🤖 AI Summary
This work addresses monocular video-driven, relightable, and animatable human avatar modeling. To overcome the real-time rendering bottleneck of implicit neural fields, we propose an efficient neural rendering framework. Our method distills knowledge from an implicit neural field into an explicit 2D Gaussian point cloud representation, enabling high-speed differentiable rasterization. We introduce part-level ambient occlusion (AO) probes to generate pixel-accurate dynamic shadows in a single forward pass. Additionally, we adopt a PBR-aware material decomposition and approximation strategy to ensure physically consistent relighting. Quantitatively, our approach achieves relighting quality on par with or superior to the teacher implicit model while operating at 67 FPS—370× faster than the original neural field. To our knowledge, this is the first method enabling high-fidelity, real-time, relightable, and animatable human rendering from monocular video input, making it suitable for interactive applications such as VR, sports analytics, and gaming.
📝 Abstract
Creating relightable and animatable human avatars from monocular videos is a rising research topic with a range of applications, e.g. virtual reality, sports, and video games.
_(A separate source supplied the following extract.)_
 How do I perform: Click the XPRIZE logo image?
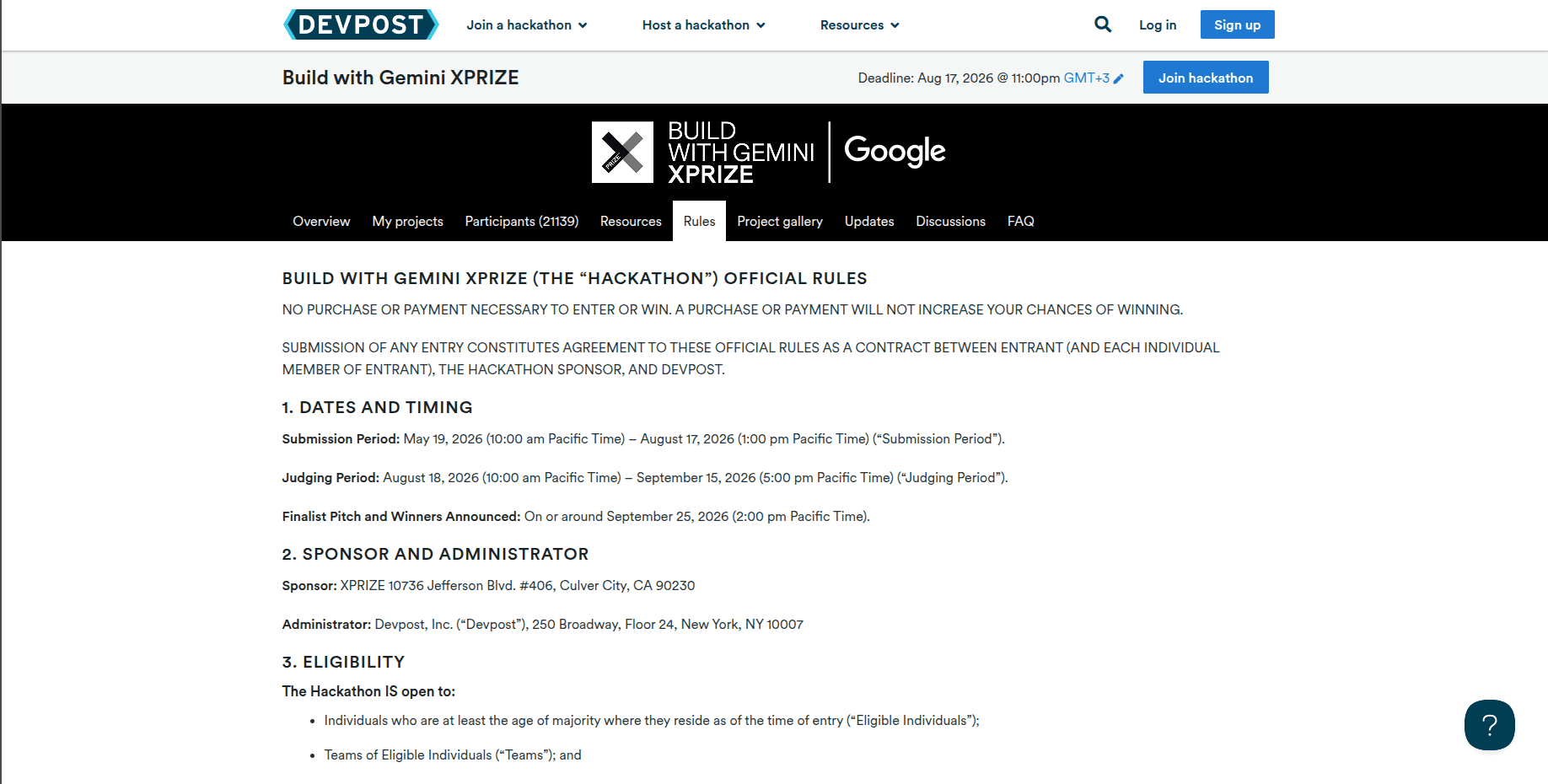622,152
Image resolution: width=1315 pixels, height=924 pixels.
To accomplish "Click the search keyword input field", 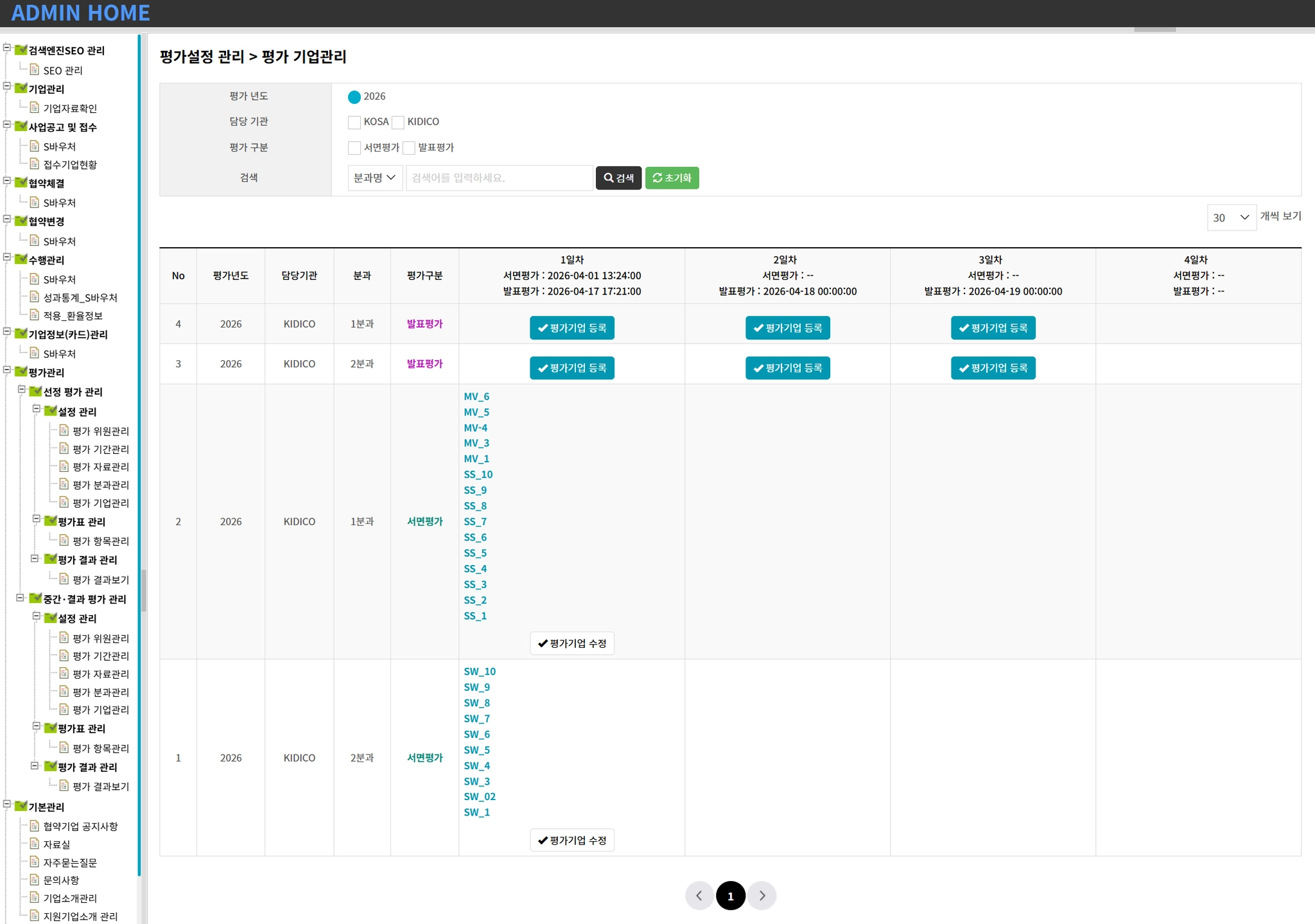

Previous works utilize neural fields together with physically based rendering (PBR), to estimate geometry and disentangle appearance properties of human avatars. However, one drawback of these methods is the slow rendering speed due to the expensive Monte Carlo ray tracing. To tackle this problem, we proposed to distill the knowledge from implicit neural fields (teacher) to explicit 2D Gaussian splatting (student) representation to take advantage of the fast rasterization property of Gaussian splatting. To avoid ray-tracing, we employ the split-sum approximation for PBR appearance. We also propose novel part-wise ambient occlusion probes for shadow computation. Shadow prediction is achieved by querying these probes only once per pixel, which paves the way for real-time relighting of avatars. These techniques combined give high-quality relighting results with realistic shadow effects. Our experiments demonstrate that the proposed student model achieves comparable or even better relighting results with our teacher model while being 370 times faster at inference time, achieving a 67 FPS rendering speed.